**Task prompt**:
Can you reproduce the entries word for word, starting with the line that contains "You are a GUI" and going on through the line that contains "-1/(4*(1+2*x)^2) если x=1 (61, 541)"? Include both of those lines and nothing more.

**Material supplied**:
________________________________________
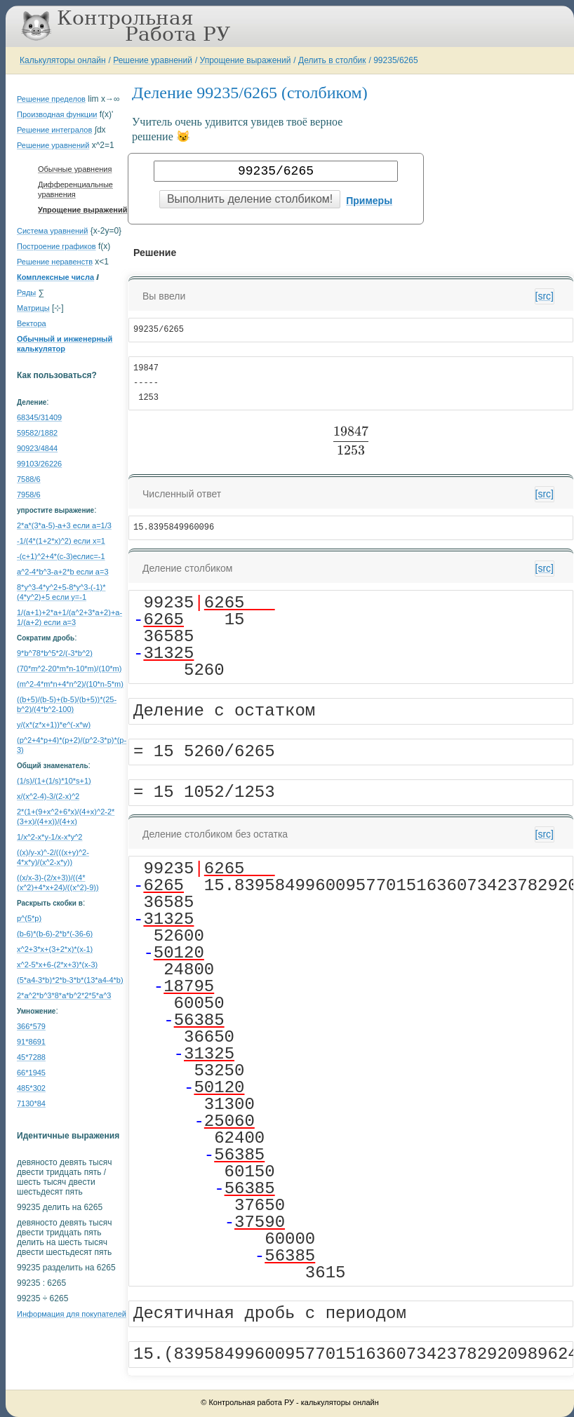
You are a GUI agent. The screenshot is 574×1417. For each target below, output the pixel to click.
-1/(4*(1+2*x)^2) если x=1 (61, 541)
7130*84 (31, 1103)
________________________________________
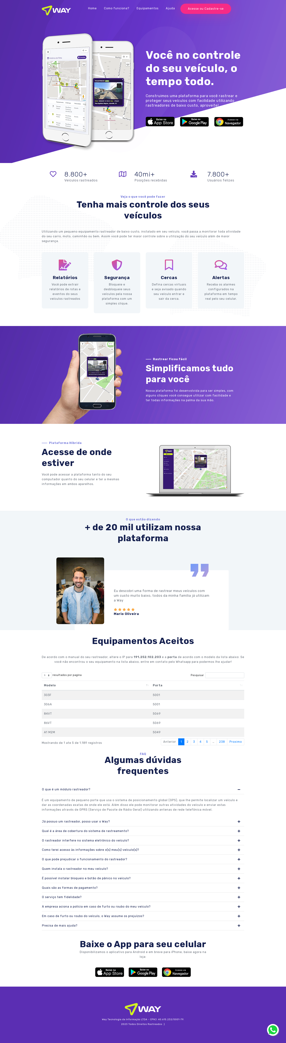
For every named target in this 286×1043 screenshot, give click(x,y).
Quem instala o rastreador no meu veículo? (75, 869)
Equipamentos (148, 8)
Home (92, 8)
________________________________________
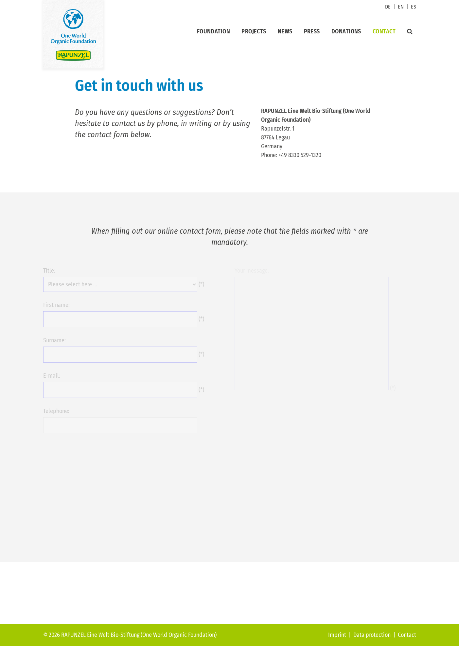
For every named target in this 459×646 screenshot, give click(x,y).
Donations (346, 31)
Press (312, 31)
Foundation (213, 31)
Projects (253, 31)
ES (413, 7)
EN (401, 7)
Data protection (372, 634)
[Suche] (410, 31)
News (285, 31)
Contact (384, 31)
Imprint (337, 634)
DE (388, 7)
________________________________________
**Result for this exercise**:
You are a GUI agent. The screenshot is 574×1417. For each target below, output the pixel to click.
-1/(4*(1+2*x)^2) если x=1 (61, 541)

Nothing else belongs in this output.